Exact copies of the lines from the one holding "Instruction: Click 开启此虚拟机 link" through the last line of the entries below are to be printed, with pictures omitted.

DATA LISTING:
============================================================
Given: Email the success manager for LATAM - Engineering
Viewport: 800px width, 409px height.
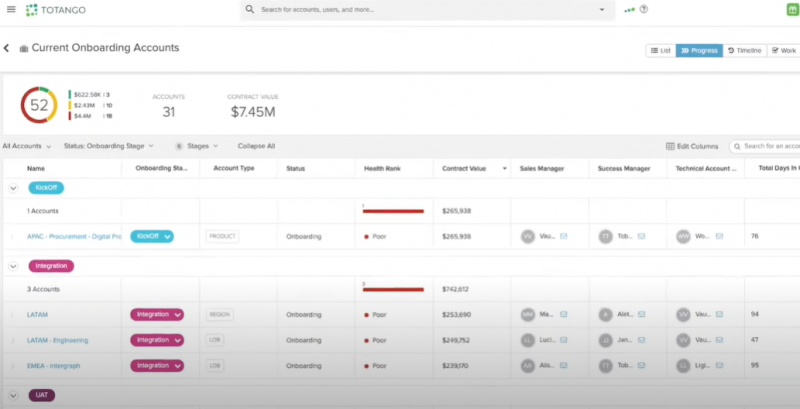Looking at the screenshot, I should (x=641, y=340).
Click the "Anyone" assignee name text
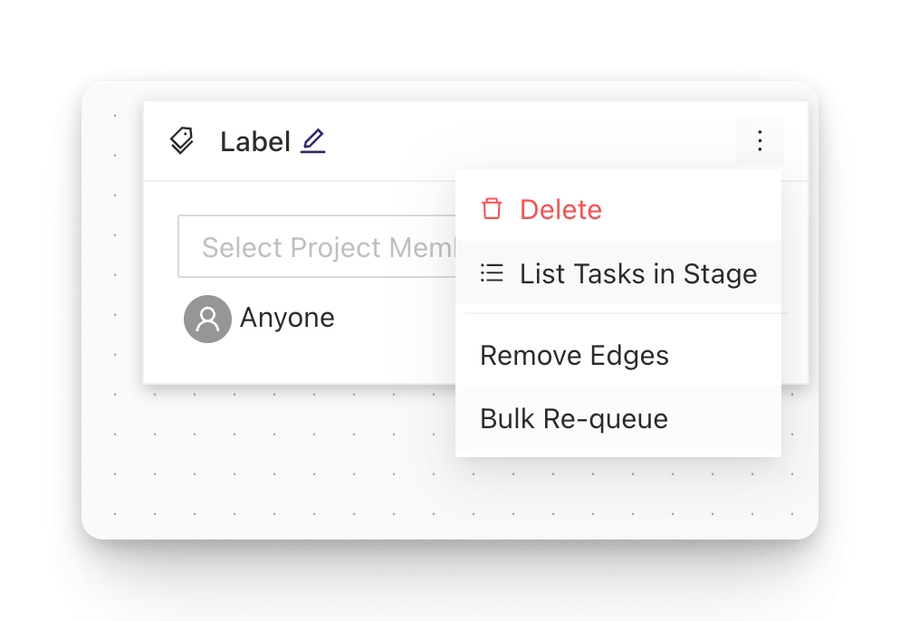The height and width of the screenshot is (621, 900). (287, 318)
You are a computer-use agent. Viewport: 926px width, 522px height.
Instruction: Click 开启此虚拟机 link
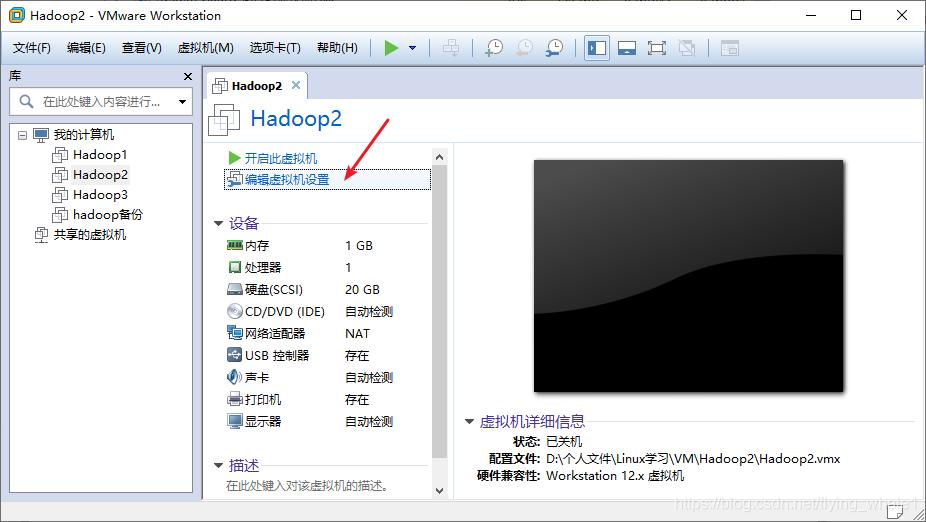click(281, 158)
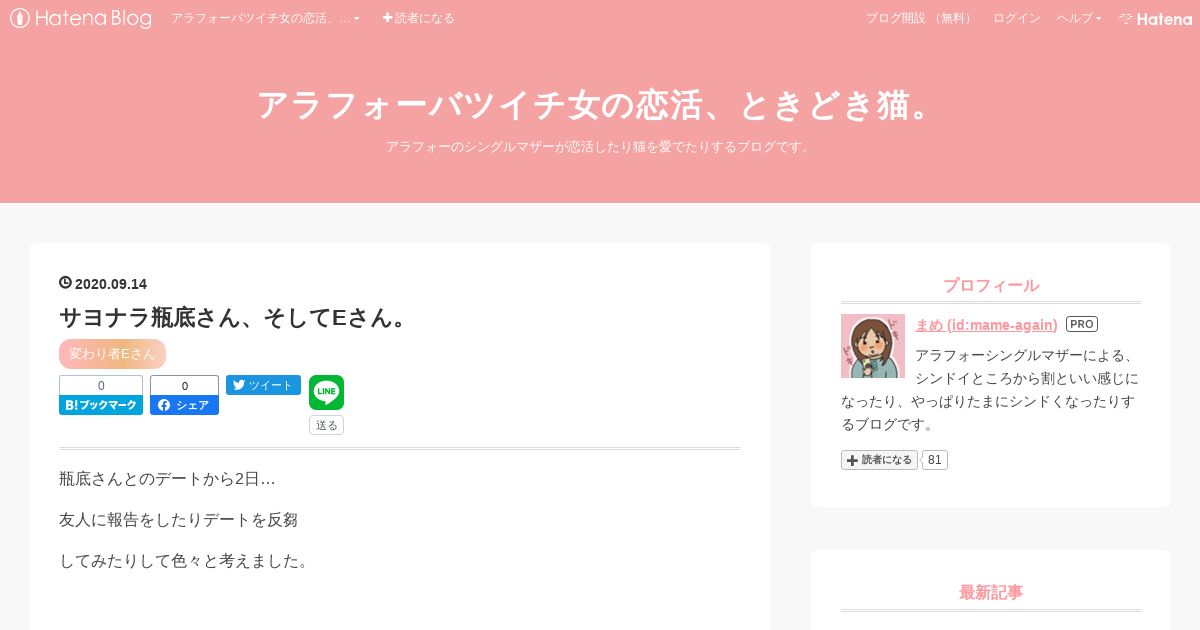Image resolution: width=1200 pixels, height=630 pixels.
Task: Open the post title サヨナラ瓶底さん、そしてEさん。
Action: coord(235,317)
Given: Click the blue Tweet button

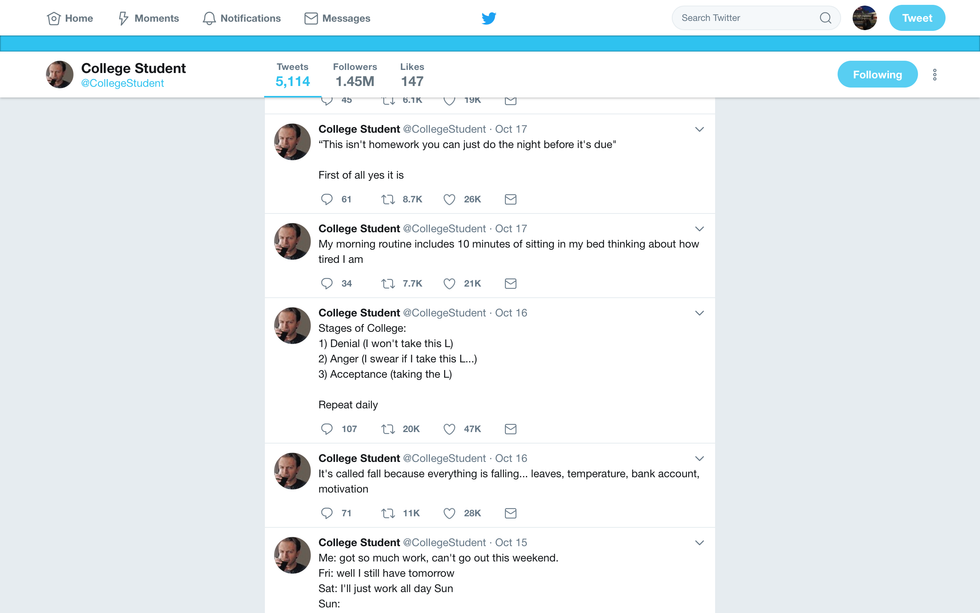Looking at the screenshot, I should 917,18.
============================================================
EXERCISE ANSWER:
Instruction: Click 开启此虚拟机 link
click(281, 158)
Image resolution: width=1200 pixels, height=630 pixels.
Task: Open the post title サヨナラ瓶底さん、そしてEさん。
Action: coord(235,317)
Given: Click the blue Tweet button

Looking at the screenshot, I should 917,18.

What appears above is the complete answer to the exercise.